- **PROBLEM TO SOLVE**:
Copy the rows below word for word, from the start through the line that contains "will [x=67, y=24].", including that line.

Item coordinate data
────────────────────

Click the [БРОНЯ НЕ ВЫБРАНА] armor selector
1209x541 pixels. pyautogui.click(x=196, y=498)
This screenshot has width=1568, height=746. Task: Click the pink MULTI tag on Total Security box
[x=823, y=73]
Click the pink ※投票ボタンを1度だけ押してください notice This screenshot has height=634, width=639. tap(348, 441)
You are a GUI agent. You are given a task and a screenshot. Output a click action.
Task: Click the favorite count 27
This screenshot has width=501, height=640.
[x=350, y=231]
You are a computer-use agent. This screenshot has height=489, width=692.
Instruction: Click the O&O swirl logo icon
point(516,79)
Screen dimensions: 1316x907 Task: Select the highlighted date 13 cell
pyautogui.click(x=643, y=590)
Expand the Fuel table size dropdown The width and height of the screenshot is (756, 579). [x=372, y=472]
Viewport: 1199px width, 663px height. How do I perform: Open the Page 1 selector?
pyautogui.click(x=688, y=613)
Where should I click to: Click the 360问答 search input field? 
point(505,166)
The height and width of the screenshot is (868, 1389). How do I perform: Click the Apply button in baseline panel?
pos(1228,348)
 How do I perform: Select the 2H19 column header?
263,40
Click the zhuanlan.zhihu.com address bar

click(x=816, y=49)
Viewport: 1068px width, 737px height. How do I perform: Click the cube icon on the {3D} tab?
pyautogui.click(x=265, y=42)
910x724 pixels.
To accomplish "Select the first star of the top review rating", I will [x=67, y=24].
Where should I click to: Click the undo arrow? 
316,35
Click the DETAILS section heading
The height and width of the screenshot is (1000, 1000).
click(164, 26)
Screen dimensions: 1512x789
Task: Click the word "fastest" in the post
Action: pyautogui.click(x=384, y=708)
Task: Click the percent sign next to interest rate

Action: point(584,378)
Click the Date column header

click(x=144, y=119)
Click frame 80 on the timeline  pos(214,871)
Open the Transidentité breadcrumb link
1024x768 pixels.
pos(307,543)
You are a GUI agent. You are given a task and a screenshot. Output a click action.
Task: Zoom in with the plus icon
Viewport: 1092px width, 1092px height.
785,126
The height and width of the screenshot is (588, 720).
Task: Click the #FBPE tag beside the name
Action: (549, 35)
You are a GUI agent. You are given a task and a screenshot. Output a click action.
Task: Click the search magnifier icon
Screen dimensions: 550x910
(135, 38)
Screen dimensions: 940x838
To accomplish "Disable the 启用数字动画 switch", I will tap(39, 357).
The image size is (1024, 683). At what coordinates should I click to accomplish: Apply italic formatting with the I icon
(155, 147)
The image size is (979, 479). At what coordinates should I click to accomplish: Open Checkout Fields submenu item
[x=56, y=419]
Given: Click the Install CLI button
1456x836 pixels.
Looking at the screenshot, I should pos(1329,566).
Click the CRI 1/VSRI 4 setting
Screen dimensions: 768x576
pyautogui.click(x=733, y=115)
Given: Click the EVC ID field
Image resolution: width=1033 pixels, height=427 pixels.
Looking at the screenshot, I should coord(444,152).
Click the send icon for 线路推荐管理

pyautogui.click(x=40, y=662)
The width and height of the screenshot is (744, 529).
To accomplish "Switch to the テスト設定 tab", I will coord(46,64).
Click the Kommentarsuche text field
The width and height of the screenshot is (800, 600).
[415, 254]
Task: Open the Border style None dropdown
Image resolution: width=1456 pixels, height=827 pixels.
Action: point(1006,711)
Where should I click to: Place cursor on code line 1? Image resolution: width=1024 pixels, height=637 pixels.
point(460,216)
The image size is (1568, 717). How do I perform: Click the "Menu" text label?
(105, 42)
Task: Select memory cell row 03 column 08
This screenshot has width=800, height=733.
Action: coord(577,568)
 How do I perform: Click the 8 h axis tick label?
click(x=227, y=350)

────────────────────

- **EXERCISE RESULT**:
Click the [БРОНЯ НЕ ВЫБРАНА] armor selector
1209x541 pixels. pyautogui.click(x=196, y=498)
This screenshot has width=1568, height=746. Task: Click the pink MULTI tag on Total Security box
[x=823, y=73]
Click the pink ※投票ボタンを1度だけ押してください notice This screenshot has height=634, width=639. tap(348, 441)
You are a GUI agent. You are given a task and a screenshot. Output a click action.
Task: Click the favorite count 27
This screenshot has width=501, height=640.
[x=350, y=231]
You are a computer-use agent. This screenshot has height=489, width=692.
Instruction: Click the O&O swirl logo icon
point(516,79)
Screen dimensions: 1316x907 Task: Select the highlighted date 13 cell
pyautogui.click(x=643, y=590)
Expand the Fuel table size dropdown The width and height of the screenshot is (756, 579). [x=372, y=472]
Viewport: 1199px width, 663px height. How do I perform: Open the Page 1 selector?
pyautogui.click(x=688, y=613)
Where should I click to: Click the 360问答 search input field? 
point(505,166)
The height and width of the screenshot is (868, 1389). How do I perform: Click the Apply button in baseline panel?
pos(1228,348)
 How do I perform: Select the 2H19 column header?
263,40
Click the zhuanlan.zhihu.com address bar

click(x=816, y=49)
Viewport: 1068px width, 737px height. How do I perform: Click the cube icon on the {3D} tab?
pyautogui.click(x=265, y=42)
910x724 pixels.
To accomplish "Select the first star of the top review rating", I will [x=67, y=24].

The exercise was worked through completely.